Risk & Compliance

Beyond Backdating: Options Theft

SEC alleges that a former stock-options administrator illegally issued and transferred more than 700,000 shares of stock and stock options to a bro...
Stephen TaubMay 4, 2007

Forget backdating.

Outright “theft of stock options” was the allegation levied by the Securities and Exchange Commission against Vencent A. Donlan, a former stock-options administrator for Wireless Facilities Inc. The SEC alleges that Donlan defrauded the company by illegally issuing and transferring WFI stock and stock options to an account in his name.

The commission also secured a temporary restraining order from U.S. District Judge John A. Houston freezing the assets of Donlan and his wife, Robin D. Colls Donlan.

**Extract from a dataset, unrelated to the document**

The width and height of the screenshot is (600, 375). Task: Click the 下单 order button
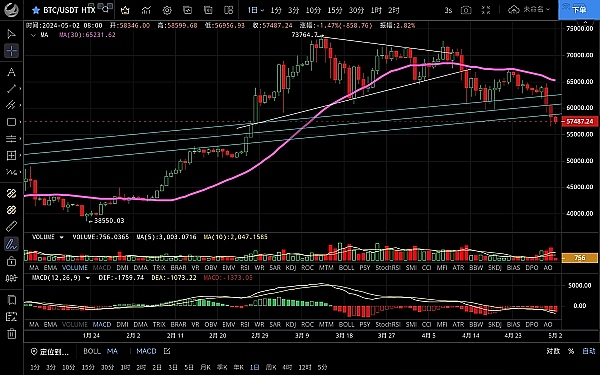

According to the SEC, between November 2002 and November 2003, Vencent Donlan issued and transferred more than 700,000 shares of WFI stock and stock options to a brokerage account held jointly with his wife. To do this, he allegedly made false entries in WFI’s stock-option software to create and then hide 27 unauthorized grants, and he provided false information to WFI’s brokerage firm and transfer agent, according to the complaint.

The regulator also charges that Donlan or his wife exercised the options and sold the stock on the open market, realizing net proceeds of at least $7.7 million. The proceeds were then allegedly transferred or paid to other accounts.

The SEC asserts that some of the proceeds may have been used to acquire real estate, including a home in San Diego purchased for $942,000 in cash as well as property in Julian, California, purchased for $655,000 in cash.

In addition to freezing several million dollars in personal and real property, the court order requires an accounting of the couple’s assets, provides for expedited discovery, and prohibits them from destroying evidence.

The SEC complaint charges Donlan with securities fraud and names his wife as a relief defendant because she received proceeds from the fraud. The commission is seeking disgorgement of ill-gotten gains with prejudgment interest from the couple as well as civil monetary penalties and a permanent injunction for Donlan.

An attorney for Vencent and Robin Colls Donlan could not immediately be identified for comment.